The poll was organized by US History teacher Tyler McGlashan, who explained that “as long as I have been teaching, I have held mock elections among students, so I have been able to track the political beliefs of young people over the years, and I find the data fascinating.” McGlashan also emphasized the importance of such polls in encouraging political participation; “my hope is that these mock elections will make students more likely to vote for real when they turn 18,” he added.
Democratic candidate and Vermont native Bernie Sanders won 35.2 percent of LGHS’s votes, a greater proportion than any other included in the survey. These results matched closely with the results of California’s state primary, during which Sanders was awarded over 200 pledged delegates and 34.7 percent of the total vote; he also won over 32 percent of the vote in Santa Clara County alone.
Sanders, with 736 total pledged delegates nationwide as of March 15, is currently a frontrunner in the race to receive the Democratic nomination later this year, following behind rival Joe Biden, who holds 890 national pledged delegates. Similar trends are mirrored in LGHS results; Biden won 19.4 percent of the school’s vote, slightly less than his 26.6 percent won statewide. An anonymous student who voted for Biden expressed their strategic motivations, explaining, “I voted for Biden not necessarily because I support his policy, but rather because I feel that he has the best shot to beat Trump in the general election.”
However, results corresponding to candidates such as Donald Trump differed immensely from statewide trends. Less than one sixth of LGHS students voted for Trump, while 31.5 percent of Californians supported the current president in the 2016 election.
“The most surprising point from the student election…was how few LGHS students said they supported Trump, only 15 percent. This is surprising because in the election we held in 2016, 31 percent of LGHS students backed Trump. It is also notable that far fewer students supported Biden (19 percent) than Bernie (35 percent),” McGlashan observed. Yet, school data points may be skewed, as a highly liberal environment such as the surrounding Silicon Valley often stifles more conservative voices, causing a possible decrease in these students’ voluntary political participation.
Several other Democratic candidates received student support, including 12.9 percent for Elizabeth Warren, 3.4 percent for Amy Klobuchar, 12.4 percent for Michael Bloomberg, and 1.0 percent for Andrew Yang, all of whom have since announced the end of their candidacies. One anonymous student explained that “[they] voted for Amy Klobuchar because [they] feel like she had the most realistic proposals in terms of what could actually be accomplished during a presidential term, and she had a lot of prior experience in government.”

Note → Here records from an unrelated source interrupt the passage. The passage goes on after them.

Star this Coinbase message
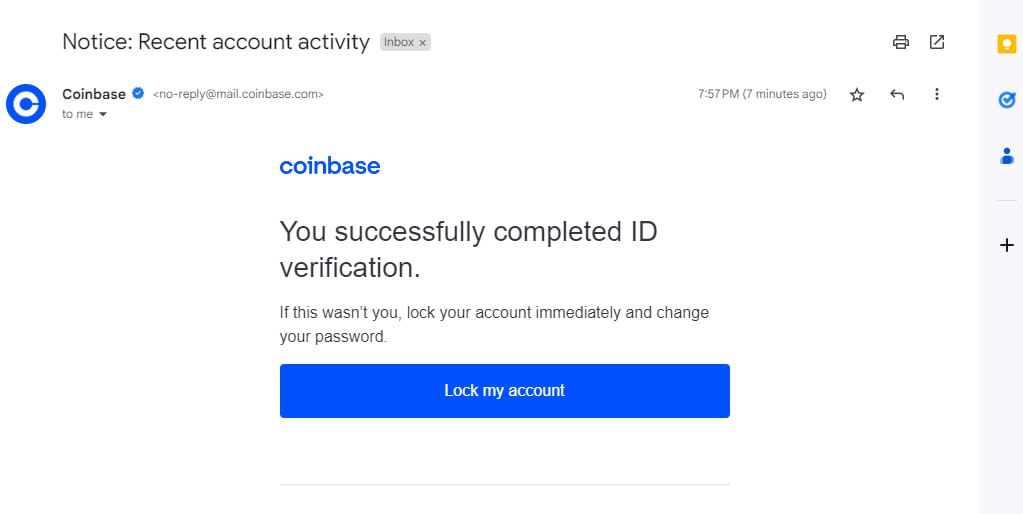This screenshot has height=514, width=1023. [857, 95]
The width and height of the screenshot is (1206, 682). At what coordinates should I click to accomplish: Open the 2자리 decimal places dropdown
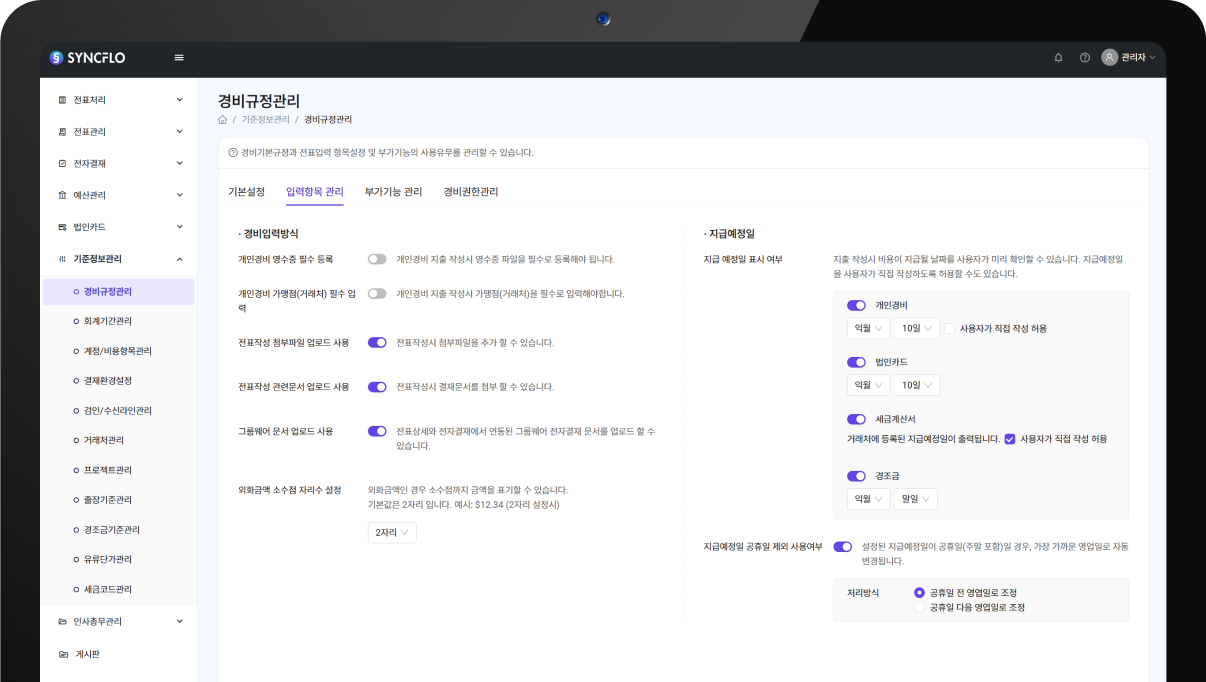pos(392,533)
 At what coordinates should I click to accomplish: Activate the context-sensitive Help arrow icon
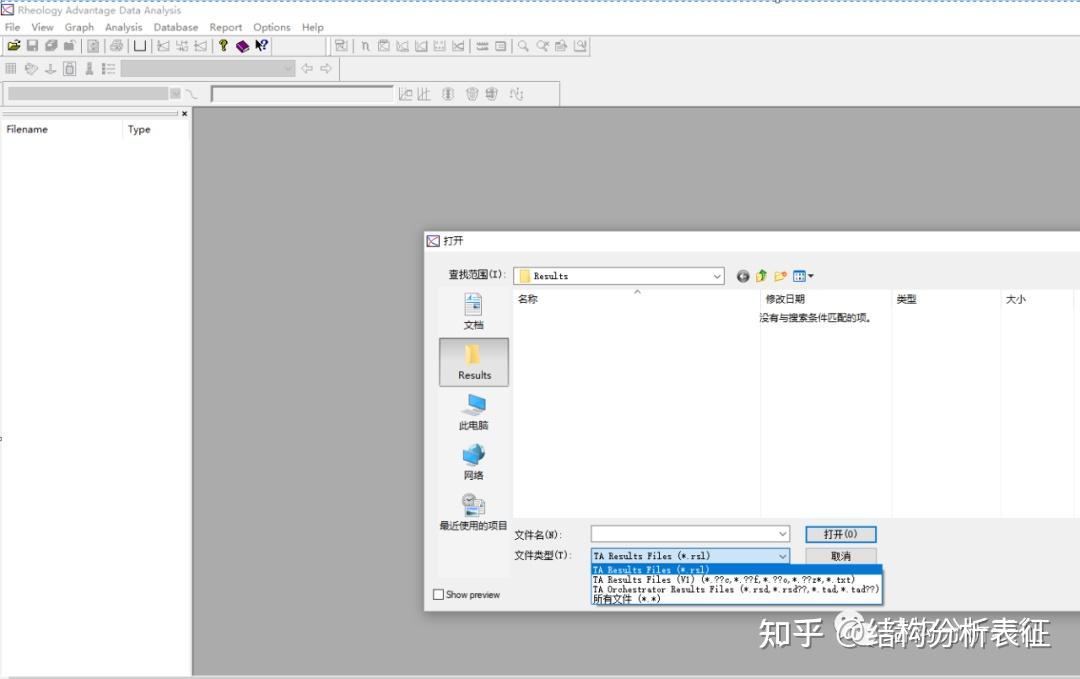click(x=262, y=45)
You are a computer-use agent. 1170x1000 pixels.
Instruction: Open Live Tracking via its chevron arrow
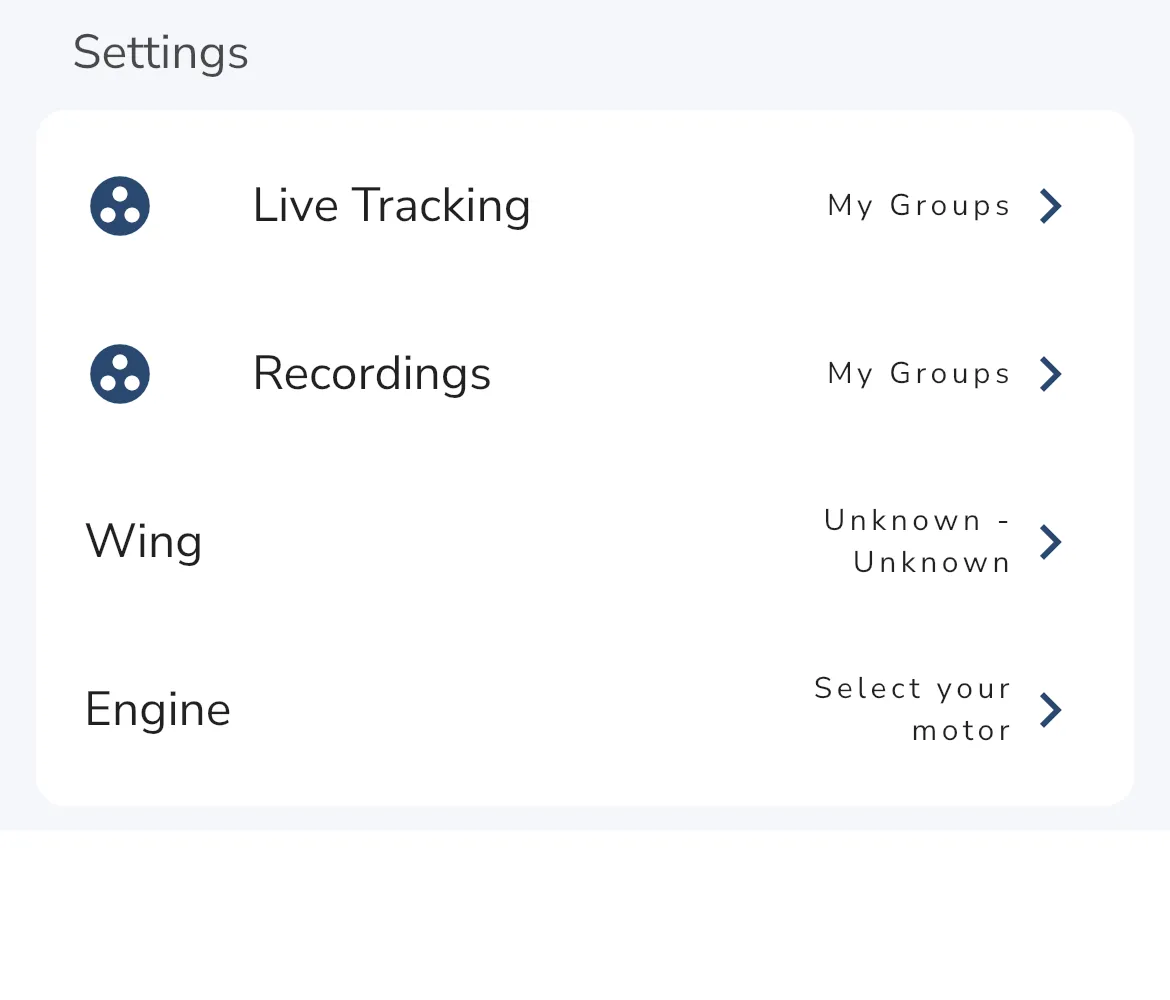1051,205
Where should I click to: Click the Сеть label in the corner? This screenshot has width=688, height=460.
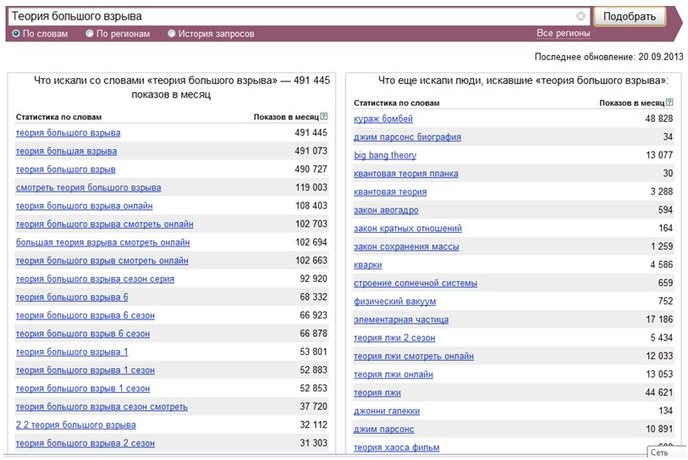coord(659,452)
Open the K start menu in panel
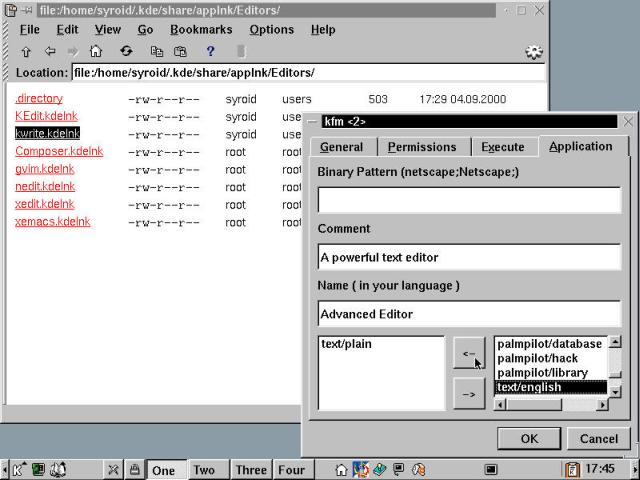Viewport: 640px width, 480px height. tap(19, 469)
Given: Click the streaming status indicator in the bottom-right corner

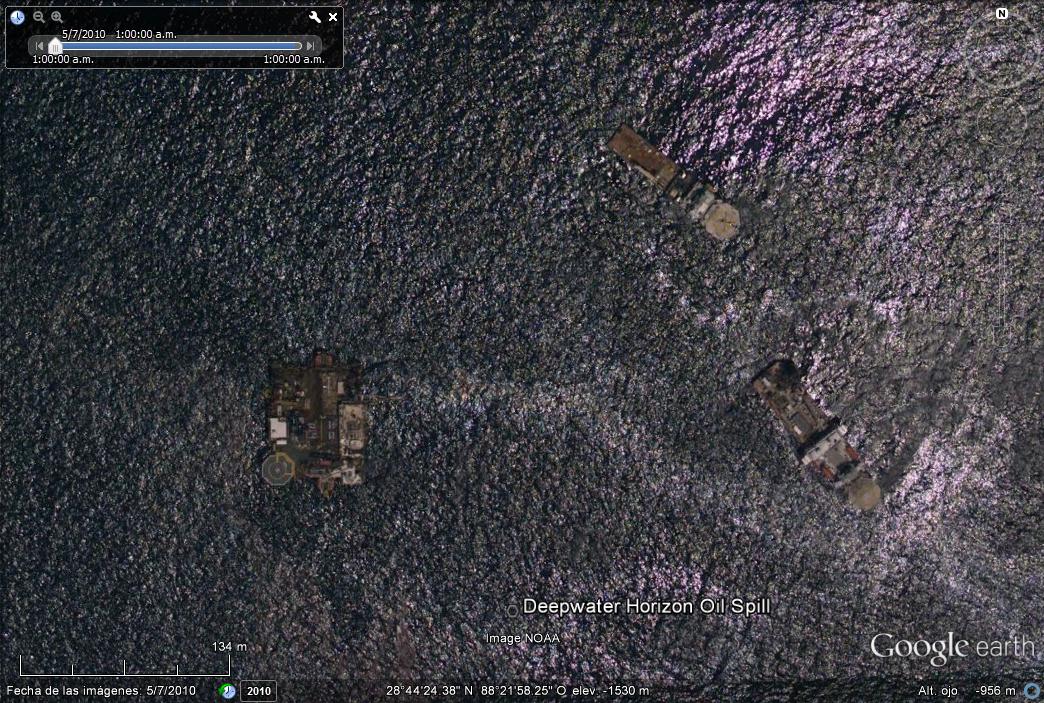Looking at the screenshot, I should point(1030,691).
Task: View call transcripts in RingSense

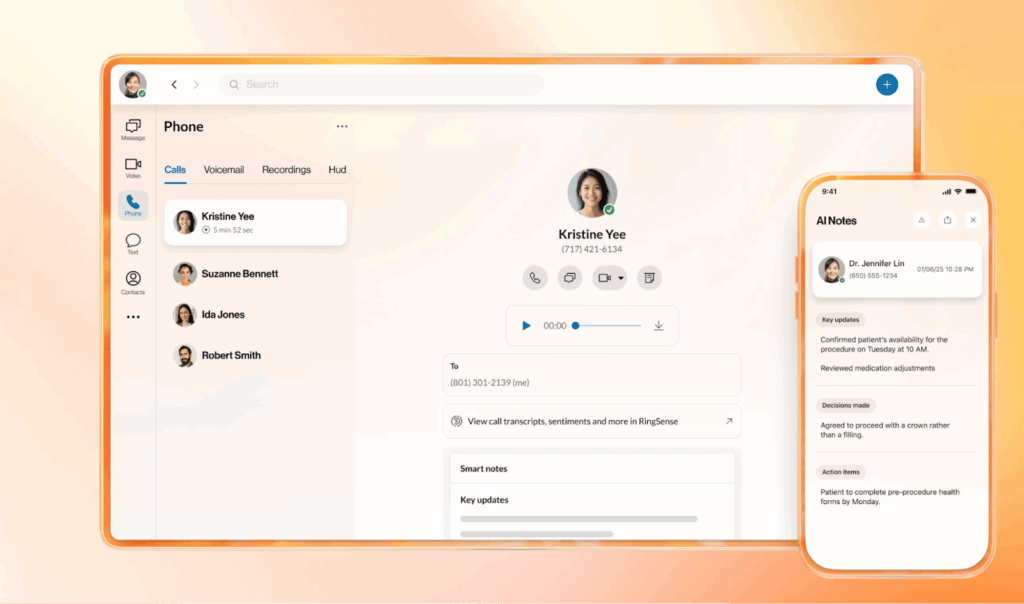Action: [592, 421]
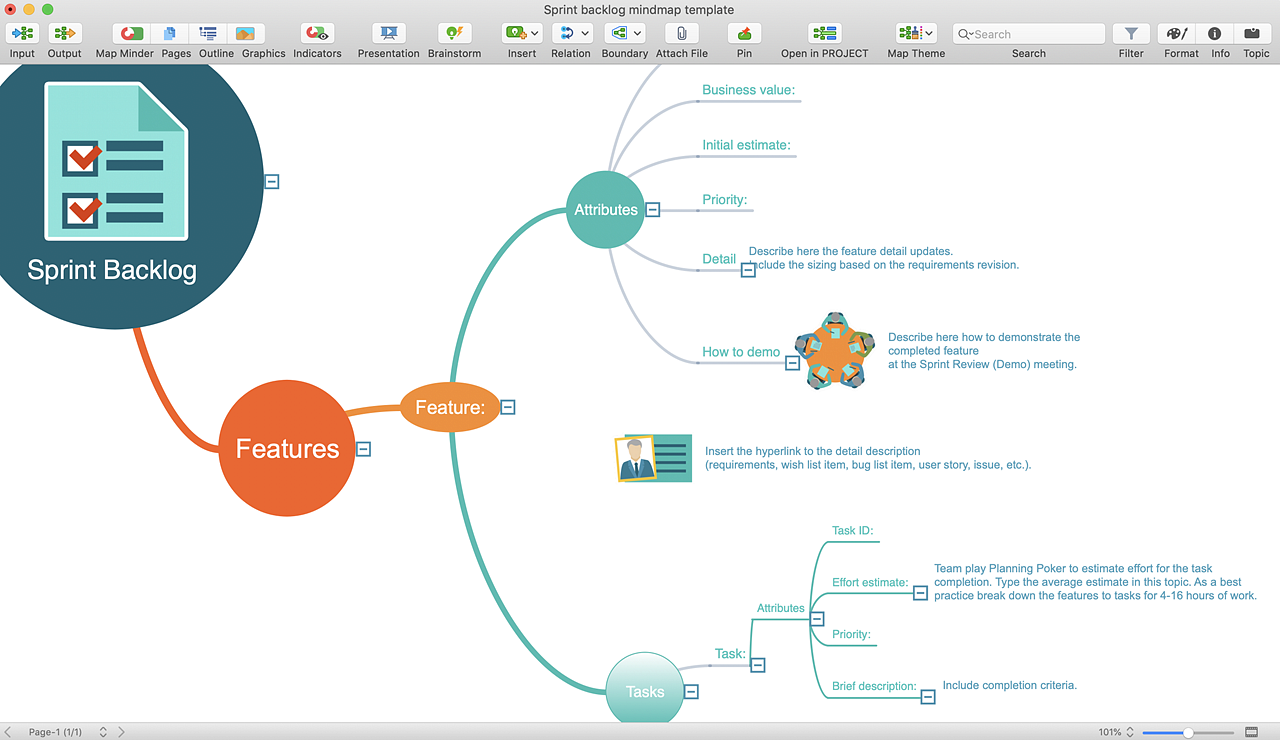Open the Map Minder panel
This screenshot has height=740, width=1280.
131,34
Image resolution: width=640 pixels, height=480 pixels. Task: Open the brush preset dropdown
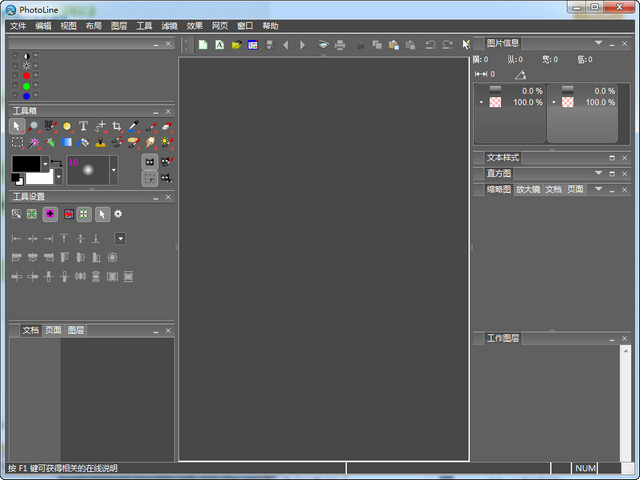click(113, 170)
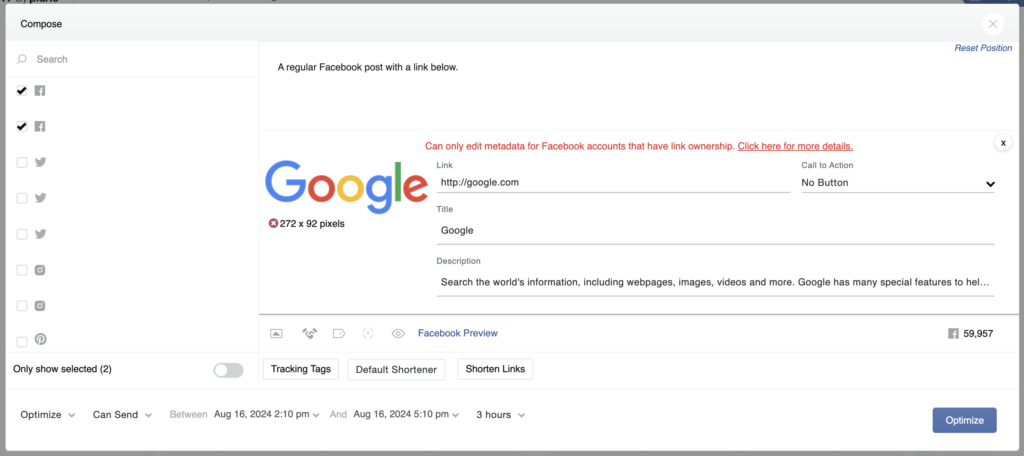Click the red image size warning icon
Viewport: 1024px width, 456px height.
[273, 223]
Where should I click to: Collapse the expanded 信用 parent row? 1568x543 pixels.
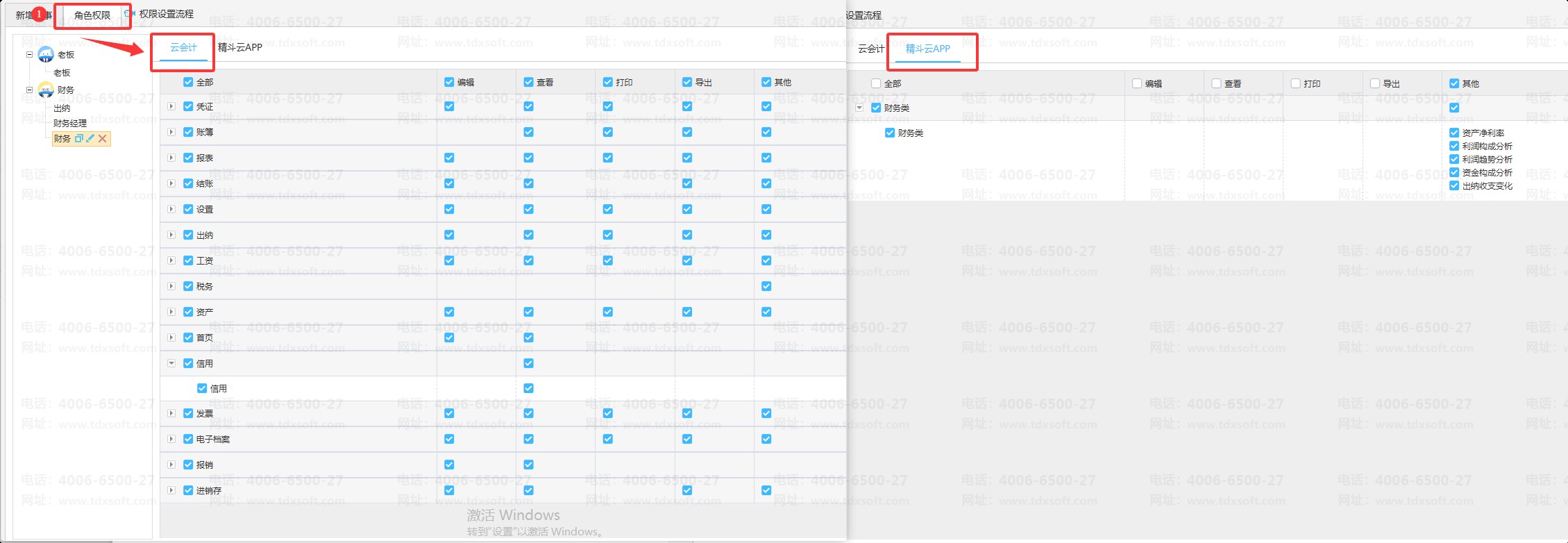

As the party nominating conventions near, more nationwide primary data will soon be available to the public, as well as further results from LGHS students. McGlashan expressed hopes to reach a wider audience as the political contest intensifies; “we will hold another school-wide vote for the election in November, and my hope is that we can collect votes from at least 1500 of the 2000 kids at this school,” he remarked.